Nondualism in Western Philosophy: a Series of Pointers (8/11)

By Greg Goode

Photo by David Hemmings


This is a series of pointers to how the Western approach can assist with one’s self-inquiry. It is less a historical survey, and more a collection of Western views that might serve as tools for inquiry, along with suggestions on how these tools might be used. Every week we will publish one new article on this topic in a total of eleven articles.


And Away from Metaphysics

Beginning in the early twentieth century, Western philosophy began to sprout reactions against the metaphysical urge. Philosophers such as John Dewey, Martin Heidegger, Jean-Paul Sartre, Hans-Georg Gadamer, Jacques Derrida, Michel Foucault, Nelson Goodman and Donald Davidson have criticized metaphysical claims that there is a way the world truly is. These writers have inspired anti-metaphysical movements such as pragmatism, existentialism, hermeneutics, deconstructionism and postmodernism.

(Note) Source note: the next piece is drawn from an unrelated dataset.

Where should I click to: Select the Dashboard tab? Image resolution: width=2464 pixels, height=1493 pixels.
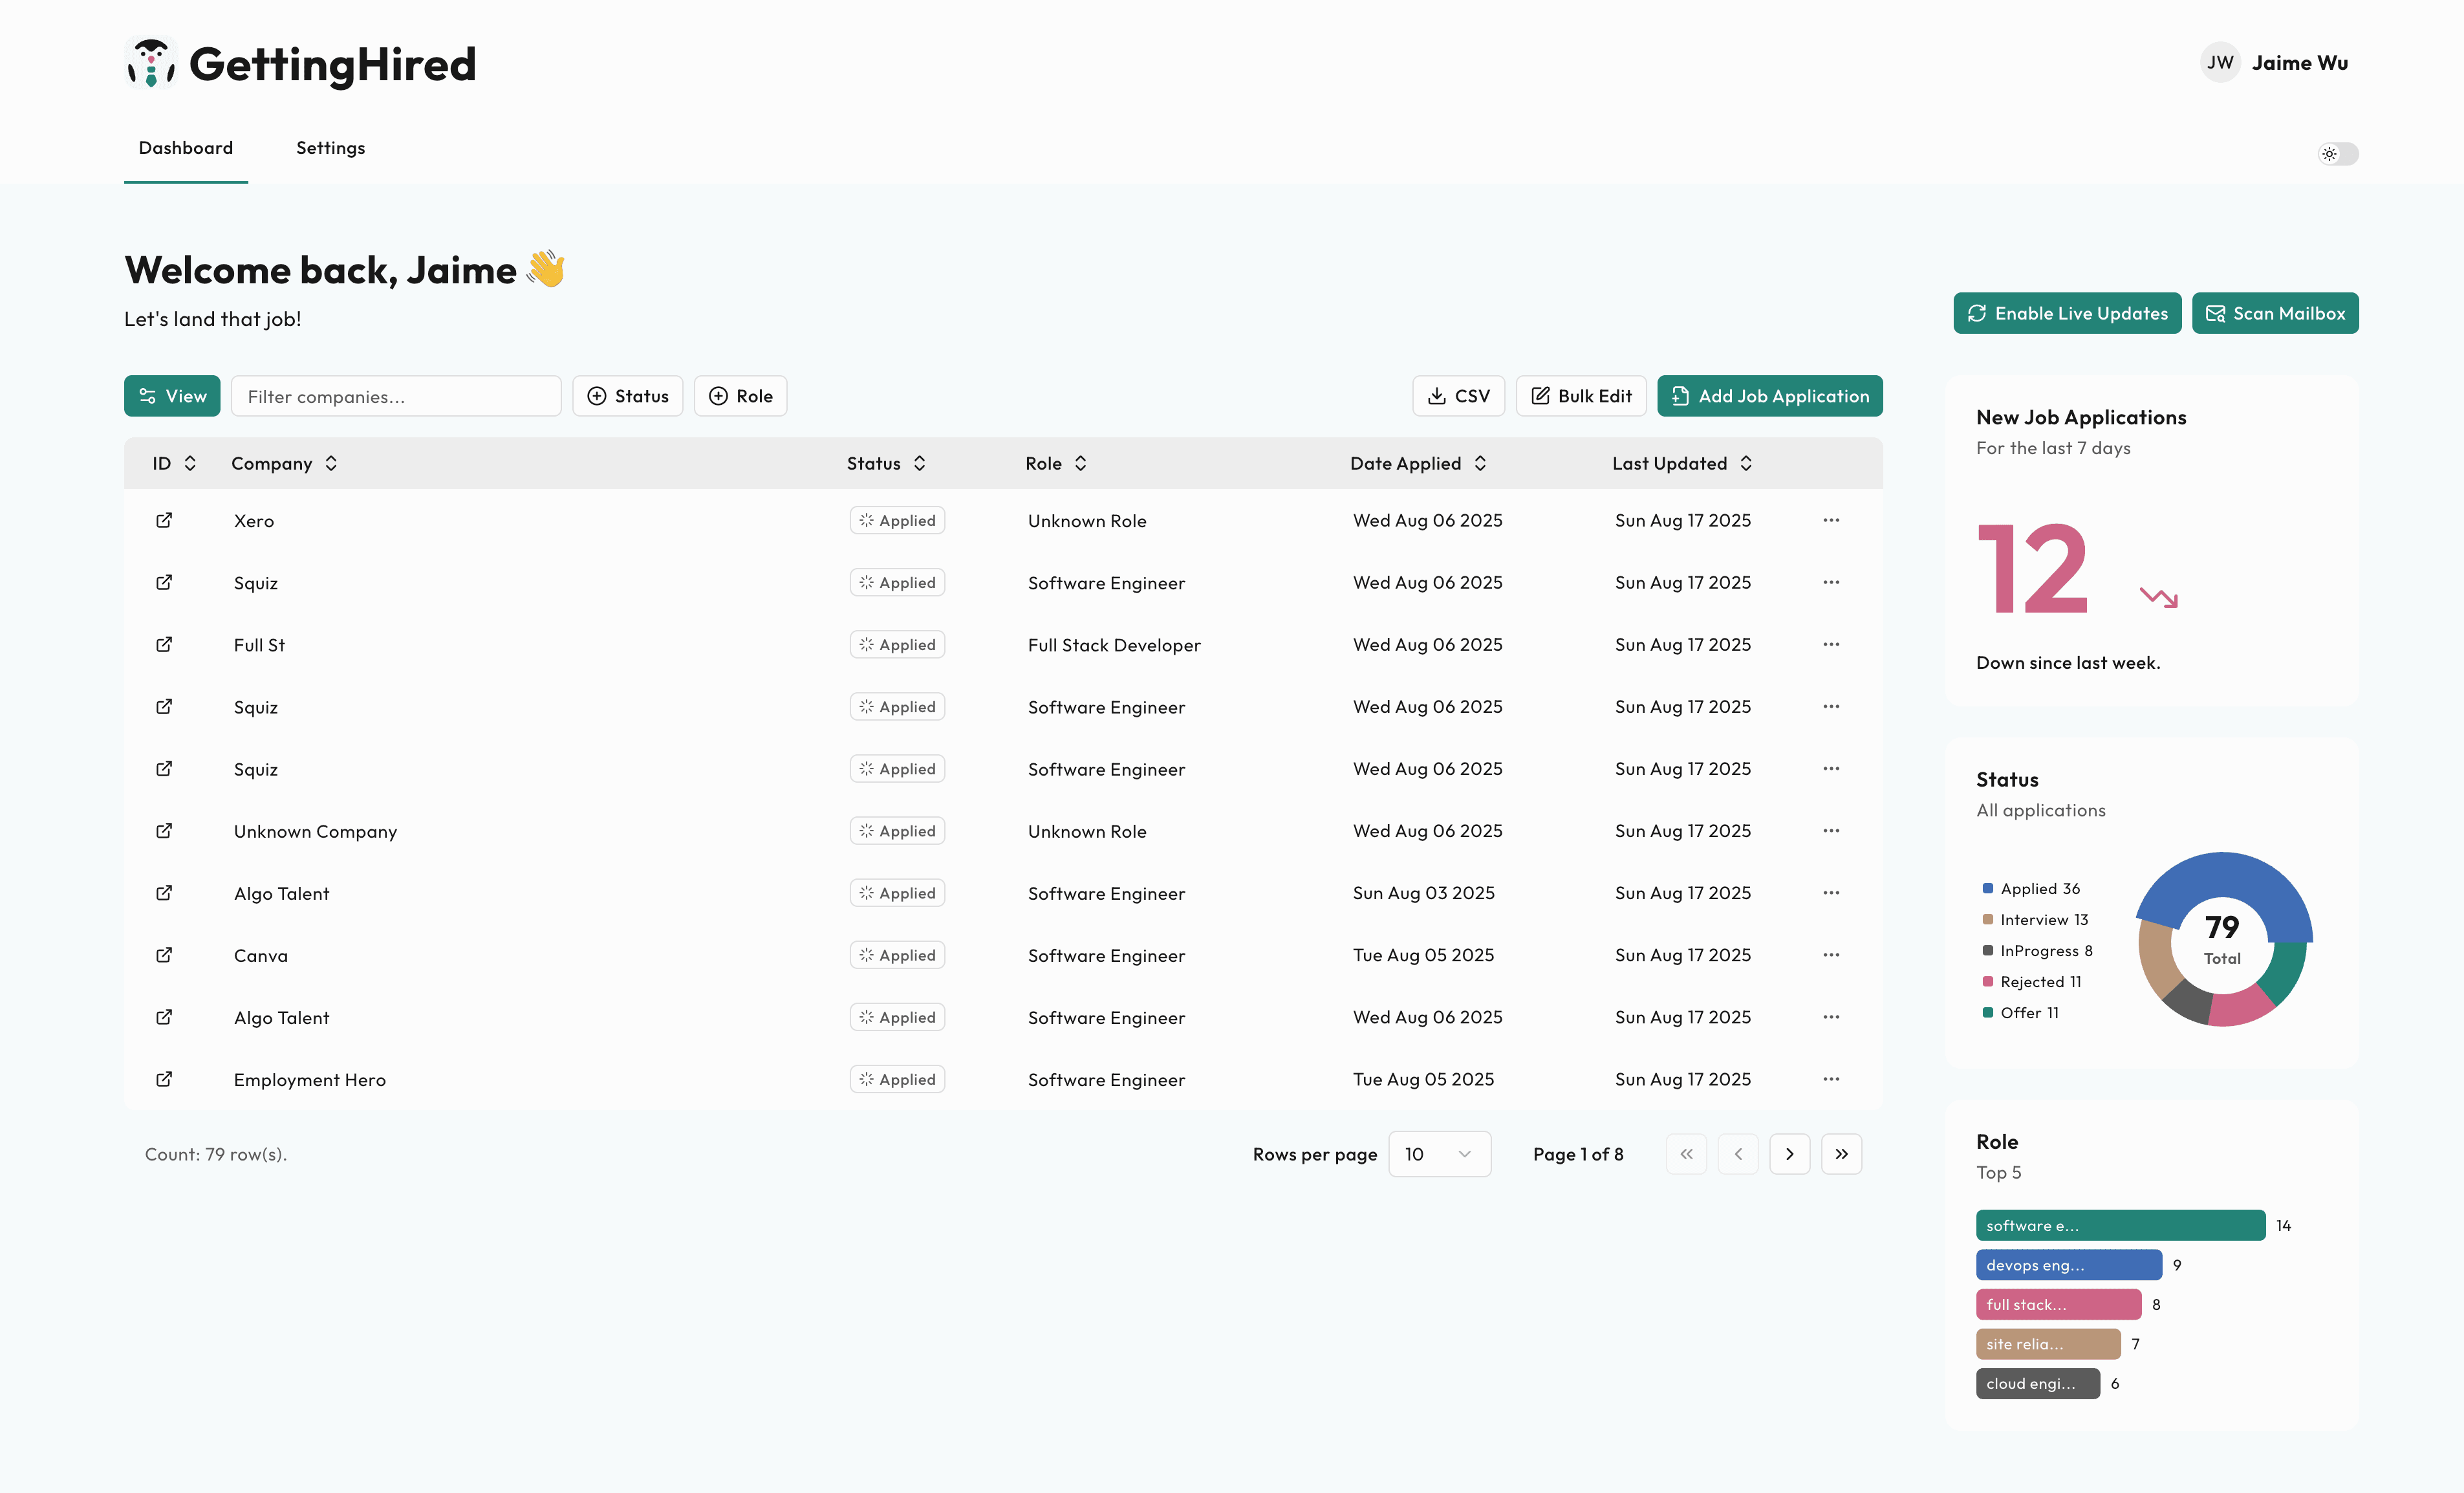186,147
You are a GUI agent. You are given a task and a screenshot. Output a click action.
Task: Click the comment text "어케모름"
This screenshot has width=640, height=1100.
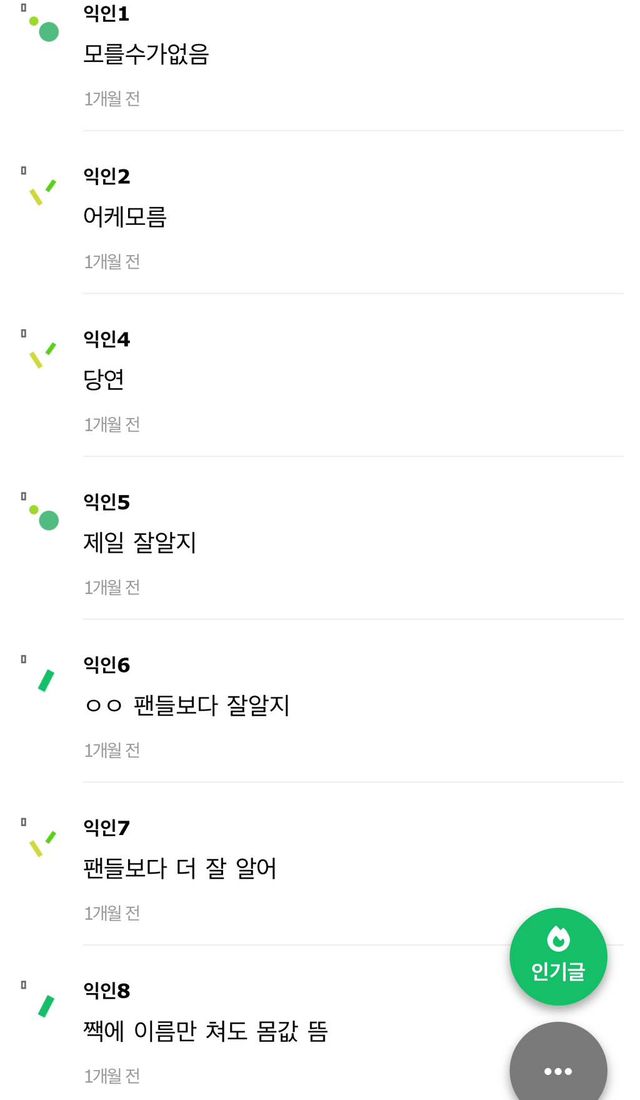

The individual philosophers and movements lie beyond the scope of this chapter, but many of them are summarized quite nicely by Richard Rorty in a recent article. Rorty, who has referred to himself as an “antidualist” or an “anti-essentialist” or a “pragmatist” or a “nonrepresentationalist,” has written tirelessly against metaphysics ever since his well known book Philosophy and the Mirror of Nature (Rorty, 1981). In his recent article “A World without Substances” (Rorty, 1999), he summarizes the various philosophies that have turned away from making metaphysical claims. He sees most anti- metaphysical philosophies as trying to shake off the traditional dualisms such as essence/accident, substance/property, appearance/reality and subject/object. There are certain other commonalities as well. Anti-metaphysical views do not hold that there is a way that things really are. Instead, they hold that

  • No description of things is intrinsically privileged over others. Its “betterness” depends upon the purpose at hand.
  • Things do not consist of essences but of relations to other things.
  • We never know a thing-in-itself. We never know anything in a description-neutral way; we only know true sentences about it.
  • “Objective truth” does not mean “in touch with reality,” but instead means “in consensus with other inquirers.”
  • The old, invidious distinction between appearance vs. reality has given way to the new, pragmatic distinction between less useful descriptions vs. more useful descriptions. The anti-metaphysical approach is somewhat like Nagarjuna’s teaching, in which phenomenality is likened to Indra’s net of jewels. In Indra’s net, no jewel is primary or basic, and there is no basic substratum or essence holding everything together. Rather, each jewel reflects only the reflections of all the other jewels. Anti-metaphysics can be seen as nondualistic, not by claiming that “reality is One,” but by not falling into dualistic claims. Instead of advocating a new replacement for the essences that have been dropped, anti- metaphysics says, “Let’s change the subject.”